■ **Task objective**
When you restate the entries that follow, keep every word exactly and drop the pictures.

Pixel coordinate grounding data
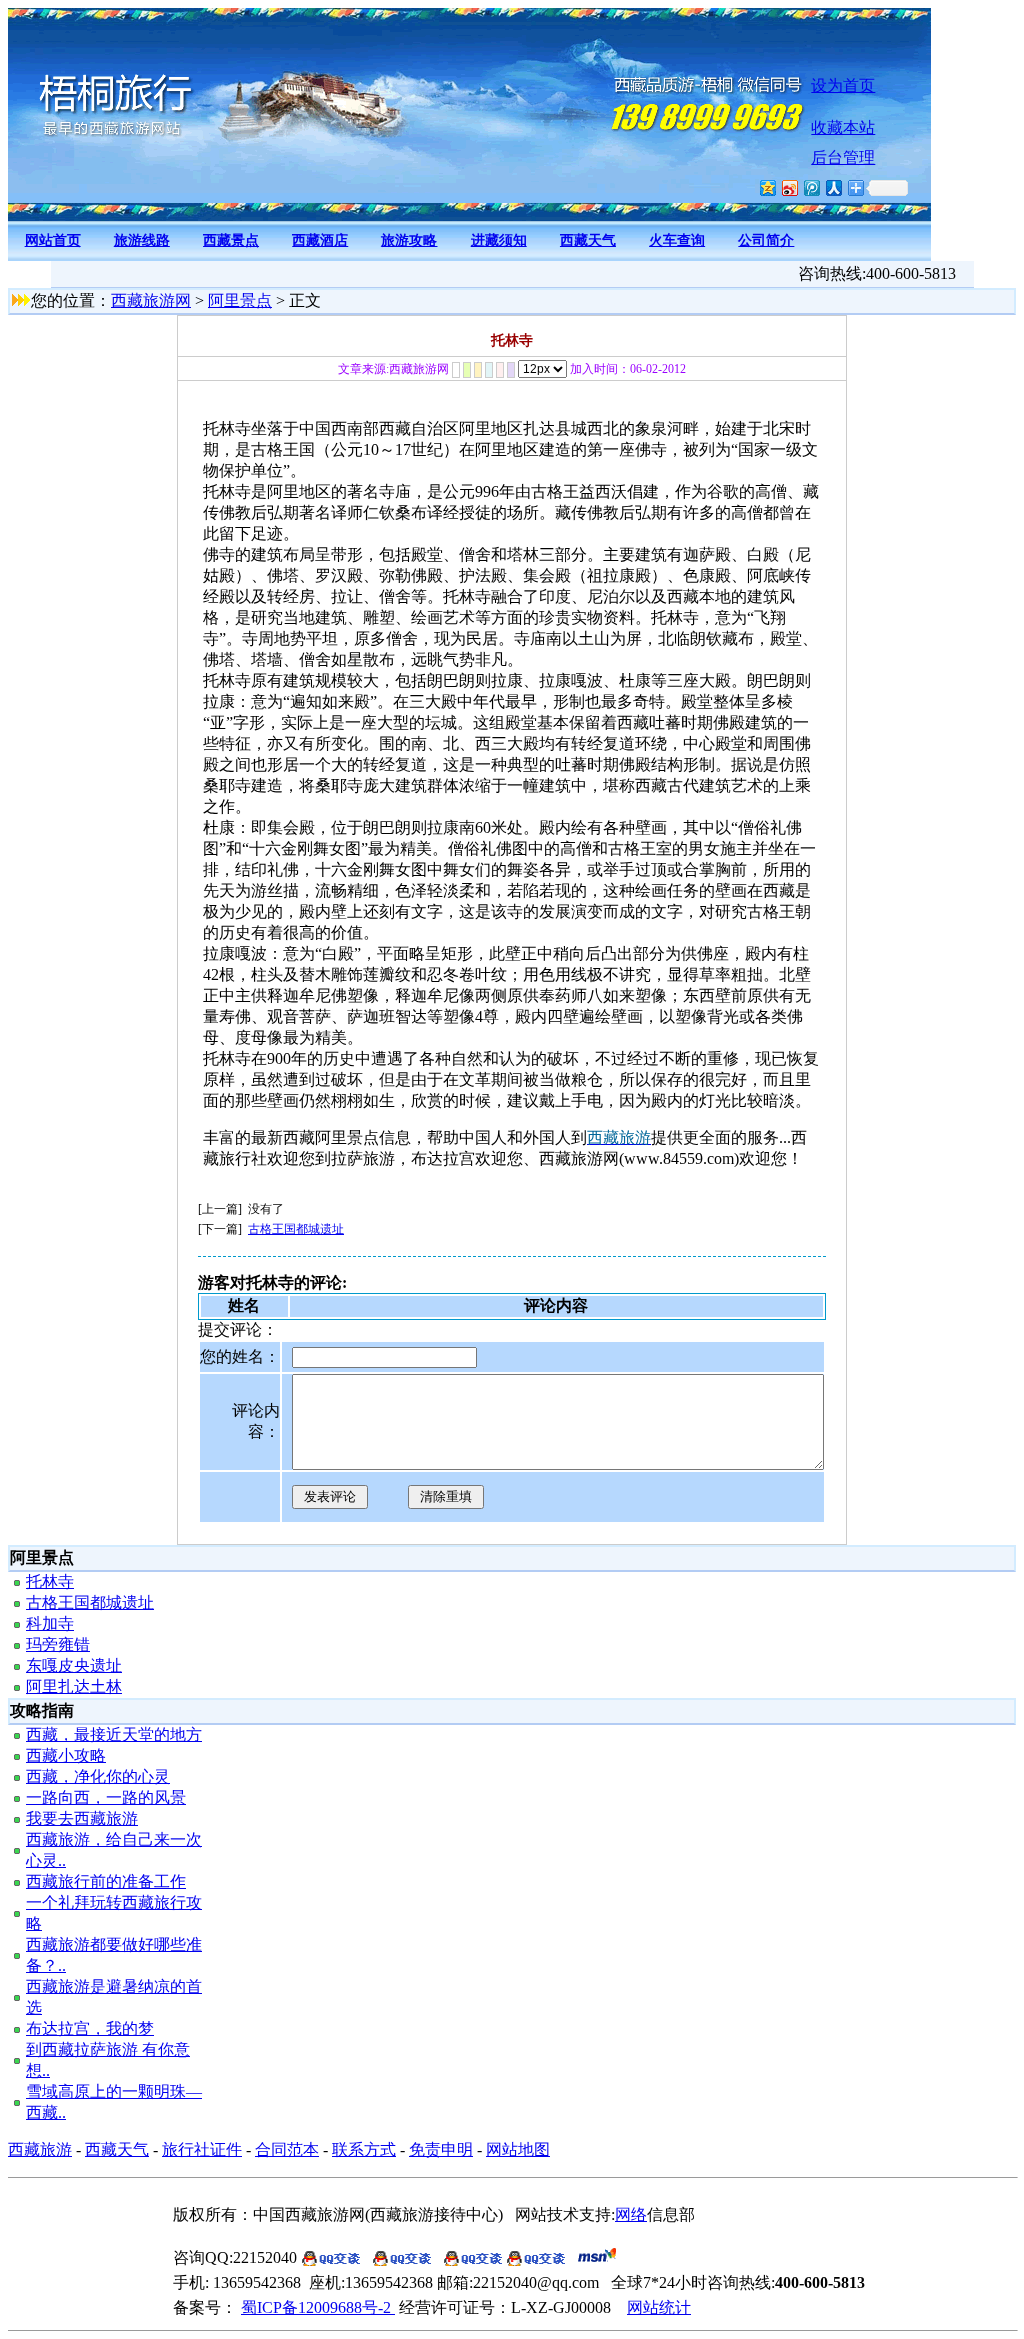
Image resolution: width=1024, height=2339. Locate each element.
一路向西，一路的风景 (106, 1797)
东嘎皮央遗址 (74, 1665)
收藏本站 (843, 127)
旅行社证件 (202, 2149)
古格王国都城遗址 (296, 1229)
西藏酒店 (320, 240)
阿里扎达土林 (74, 1686)
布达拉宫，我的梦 (90, 2028)
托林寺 (50, 1581)
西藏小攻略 (66, 1755)
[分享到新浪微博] (789, 187)
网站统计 (659, 2307)
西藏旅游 (40, 2149)
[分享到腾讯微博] (811, 187)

■ **Answer to this task**
Image resolution: width=1024, height=2339. Locate each element.
一路向西，一路的风景 (106, 1797)
东嘎皮央遗址 (74, 1665)
收藏本站 (843, 127)
旅行社证件 (202, 2149)
古格王国都城遗址 (296, 1229)
西藏酒店 (320, 240)
阿里扎达土林 (74, 1686)
布达拉宫，我的梦 (90, 2028)
托林寺 (50, 1581)
西藏小攻略 (66, 1755)
[分享到新浪微博] (789, 187)
网站统计 (659, 2307)
西藏旅游 (40, 2149)
[分享到腾讯微博] (811, 187)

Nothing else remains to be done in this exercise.